# WANTED: Macbook or Macbook pro



## Sydnorphyn (May 18, 2007)

Hello:

I am looking for a Macbook, G4 or Macbook pro for my daughter who is beginning her NT Greek education this Summer. If anyone has one they wish to sell or pass on to a 13 year old who is hungry for the Word of God, please let me know.

Grace and peace

John Oliff
sydnorphyn
[email protected]


----------



## Andrew P.C. (May 18, 2007)

Sydnorphyn said:


> Hello:
> 
> I am looking for a Macbook, G4 or Macbook pro for my daughter who is beginning her NT Greek education this Summer. If anyone has one they wish to sell or pass on to a 13 year old who is hungry for the Word of God, please let me know.
> 
> ...



Wow, 13 years old and she wants to learn NT greek? That's pretty cool.
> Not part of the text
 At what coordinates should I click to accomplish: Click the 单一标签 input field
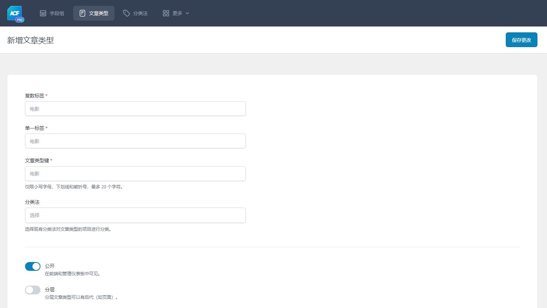(x=135, y=141)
(Sorry, I just had to say that, i dont have a macbook. Good Luck)


----------



## Sydnorphyn (May 18, 2007)

Andrew:
Thanks for your post, an example of the Grace of the Lord working. Pray that she whould continue to grow in the grace of Christ.


----------



## Tirian (May 18, 2007)

Just out of interest will you be using specific software for the Mac to teach your daughter NT Greek? We started our 7 year old on modern greek last year and he loves it - we are using Rosetta Stone. He's about 12 units ahead of me now...

Matt


----------



## Sydnorphyn (May 18, 2007)

Bill Mounce and various computer software; I am teaching NT Greek this Summer and she will be taking my course; I am also having the students work on Quia - a great resource for language (games, etc), and reading daily from the Greek with a diglot - NET Bible has put together one of the best with NA27 with tons of critical notes - grammar, theology, etc. 

John


----------